Gaiguerre, une expression enfantine pour un réel assez sombre et destructeur. Sur un terrain de jeu que n’aurait pas renier Fuzati, le verbe haut et le rythme fou, Kid Bahamas & Adam Skaer osculte notre actualité pour en faire un petit missile sonore.
Un refrain commun et deux couplets séparés, les deux musiciens s’amusent et se confrontent dans un morceau entrainant riche de percussions et de cuivres qui secouent nos oreilles et font réfléchir le cerveau qui se trouvent entre elles. C’est drôle, malin, superbement écrit et essaie d’apporter un peu d’humour et de légèreté à une époque qui en manque énormément. Un règlement de compte par Ok Choral auquel on adhère à sang pour sang.
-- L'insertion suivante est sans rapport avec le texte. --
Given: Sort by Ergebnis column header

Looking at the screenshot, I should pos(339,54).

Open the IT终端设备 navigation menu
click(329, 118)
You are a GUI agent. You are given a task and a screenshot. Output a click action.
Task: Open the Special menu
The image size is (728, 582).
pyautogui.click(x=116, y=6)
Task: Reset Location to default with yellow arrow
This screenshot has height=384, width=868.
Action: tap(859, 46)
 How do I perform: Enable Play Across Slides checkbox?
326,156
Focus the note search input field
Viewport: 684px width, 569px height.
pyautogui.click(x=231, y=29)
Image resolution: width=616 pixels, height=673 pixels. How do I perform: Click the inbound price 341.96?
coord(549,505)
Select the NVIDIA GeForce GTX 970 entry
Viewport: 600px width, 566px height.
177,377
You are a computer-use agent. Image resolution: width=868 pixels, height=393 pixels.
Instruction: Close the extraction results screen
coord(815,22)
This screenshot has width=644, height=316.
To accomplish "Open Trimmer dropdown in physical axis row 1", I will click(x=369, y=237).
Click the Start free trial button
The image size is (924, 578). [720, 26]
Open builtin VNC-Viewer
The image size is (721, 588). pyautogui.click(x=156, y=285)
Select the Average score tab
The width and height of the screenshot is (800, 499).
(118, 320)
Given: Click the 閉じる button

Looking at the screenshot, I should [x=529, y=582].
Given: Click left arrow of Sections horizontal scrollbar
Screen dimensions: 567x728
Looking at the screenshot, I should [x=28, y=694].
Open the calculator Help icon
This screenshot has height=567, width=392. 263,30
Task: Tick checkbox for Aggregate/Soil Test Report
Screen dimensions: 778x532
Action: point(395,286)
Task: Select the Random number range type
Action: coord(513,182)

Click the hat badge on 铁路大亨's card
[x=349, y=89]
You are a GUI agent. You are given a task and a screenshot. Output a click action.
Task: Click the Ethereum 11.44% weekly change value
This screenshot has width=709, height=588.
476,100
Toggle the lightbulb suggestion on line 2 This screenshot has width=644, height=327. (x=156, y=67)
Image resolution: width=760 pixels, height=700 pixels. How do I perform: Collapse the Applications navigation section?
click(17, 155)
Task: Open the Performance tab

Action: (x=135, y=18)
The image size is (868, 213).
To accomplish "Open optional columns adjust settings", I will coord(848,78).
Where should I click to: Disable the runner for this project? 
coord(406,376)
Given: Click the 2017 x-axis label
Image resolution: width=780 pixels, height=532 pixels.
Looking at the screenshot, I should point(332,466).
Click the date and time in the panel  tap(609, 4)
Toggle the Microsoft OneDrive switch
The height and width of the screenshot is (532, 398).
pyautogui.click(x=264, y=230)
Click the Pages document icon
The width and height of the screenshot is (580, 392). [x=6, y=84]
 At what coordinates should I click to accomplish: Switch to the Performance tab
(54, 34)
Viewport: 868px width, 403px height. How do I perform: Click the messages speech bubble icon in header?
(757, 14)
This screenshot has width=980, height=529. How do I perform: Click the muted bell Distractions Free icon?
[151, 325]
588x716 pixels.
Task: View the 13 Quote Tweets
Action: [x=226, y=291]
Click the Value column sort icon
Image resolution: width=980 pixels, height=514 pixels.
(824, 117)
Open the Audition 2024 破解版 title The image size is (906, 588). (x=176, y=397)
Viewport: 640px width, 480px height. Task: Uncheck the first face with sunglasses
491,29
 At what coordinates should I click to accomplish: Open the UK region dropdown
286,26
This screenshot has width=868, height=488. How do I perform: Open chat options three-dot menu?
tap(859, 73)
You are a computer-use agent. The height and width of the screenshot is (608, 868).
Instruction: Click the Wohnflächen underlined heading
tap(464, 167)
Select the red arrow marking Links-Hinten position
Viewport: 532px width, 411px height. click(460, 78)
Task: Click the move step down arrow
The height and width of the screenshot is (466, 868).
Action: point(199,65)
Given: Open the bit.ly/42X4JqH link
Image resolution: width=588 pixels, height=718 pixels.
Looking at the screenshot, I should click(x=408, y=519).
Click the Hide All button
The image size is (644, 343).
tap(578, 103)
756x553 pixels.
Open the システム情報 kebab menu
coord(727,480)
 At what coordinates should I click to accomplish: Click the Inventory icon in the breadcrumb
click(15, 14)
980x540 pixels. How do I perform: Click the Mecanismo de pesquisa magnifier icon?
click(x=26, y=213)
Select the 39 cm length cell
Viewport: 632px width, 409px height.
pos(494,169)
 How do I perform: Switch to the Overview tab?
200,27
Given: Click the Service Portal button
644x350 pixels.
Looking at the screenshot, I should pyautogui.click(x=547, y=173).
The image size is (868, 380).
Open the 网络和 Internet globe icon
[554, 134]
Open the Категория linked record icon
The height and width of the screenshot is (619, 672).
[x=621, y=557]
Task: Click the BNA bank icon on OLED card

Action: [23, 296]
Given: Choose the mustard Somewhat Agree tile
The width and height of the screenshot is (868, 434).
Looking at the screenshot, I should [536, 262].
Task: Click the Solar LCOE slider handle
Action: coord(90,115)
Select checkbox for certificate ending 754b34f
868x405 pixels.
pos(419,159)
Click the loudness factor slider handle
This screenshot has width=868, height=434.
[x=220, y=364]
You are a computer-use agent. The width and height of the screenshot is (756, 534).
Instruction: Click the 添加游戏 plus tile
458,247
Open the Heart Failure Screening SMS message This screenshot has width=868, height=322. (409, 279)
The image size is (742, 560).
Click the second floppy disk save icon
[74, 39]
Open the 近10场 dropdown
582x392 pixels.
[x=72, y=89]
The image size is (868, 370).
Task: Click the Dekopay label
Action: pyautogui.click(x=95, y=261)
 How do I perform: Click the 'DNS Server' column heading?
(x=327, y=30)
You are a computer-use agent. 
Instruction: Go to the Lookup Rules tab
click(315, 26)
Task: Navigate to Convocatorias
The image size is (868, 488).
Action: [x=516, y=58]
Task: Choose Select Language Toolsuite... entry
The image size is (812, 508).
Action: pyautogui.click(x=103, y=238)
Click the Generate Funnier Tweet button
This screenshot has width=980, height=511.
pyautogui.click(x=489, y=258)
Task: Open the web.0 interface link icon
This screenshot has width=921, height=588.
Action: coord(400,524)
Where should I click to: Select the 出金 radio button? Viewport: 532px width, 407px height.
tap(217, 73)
Déjà à l’origine de leur premier clip, Céline Nieszawer enfonce le clou et laisse exploser les couleurs dans le clip de Gaiguerre. Faussement naïf, toujours influencé par le surréalisme et l’esthétique pop 60’s, la vidéo nous entraine dans une gaiguerre qui semble inoffensive mais cache derrière ses images des petites pastilles de cruauté et d’étrangeté, jouant parfaitement le rôle de catalyseur visuel du morceau, à la fois déroutant et fascinant, qui instille un univers fort et qu’on a hâte de voir se développer.
Avec ces deux titres, Ok Choral est définitivement vainqueur par chaos. De notre côté, on a pas fini de parler de ces deux là.
Herman Dune – Buffoon of Love ft Mayon
Héros français de la scène anti-folk, Herman Dune parsème notre existence de petite merveilles musicales depuis plus de 25 ans désormais.
Alors que son nouvel album, Odysseús est attendu pour le mois de juin, le musicien nous offre cette semaine Buffoon of Love, une ode à l’amour aussi épurée qu’émotive qu’il partage avec sa compagne Mayon.
En toute simplicité, avec les voix qui se mélangent autant qu’elles se répondent, Buffoon of Love nous raconte la vie sous le joug de l’Amour, ce sentiment puissant qui nous dirigent tous et qui finit, qu’on le veuille ou non, par prendre une place de plus en plus importante.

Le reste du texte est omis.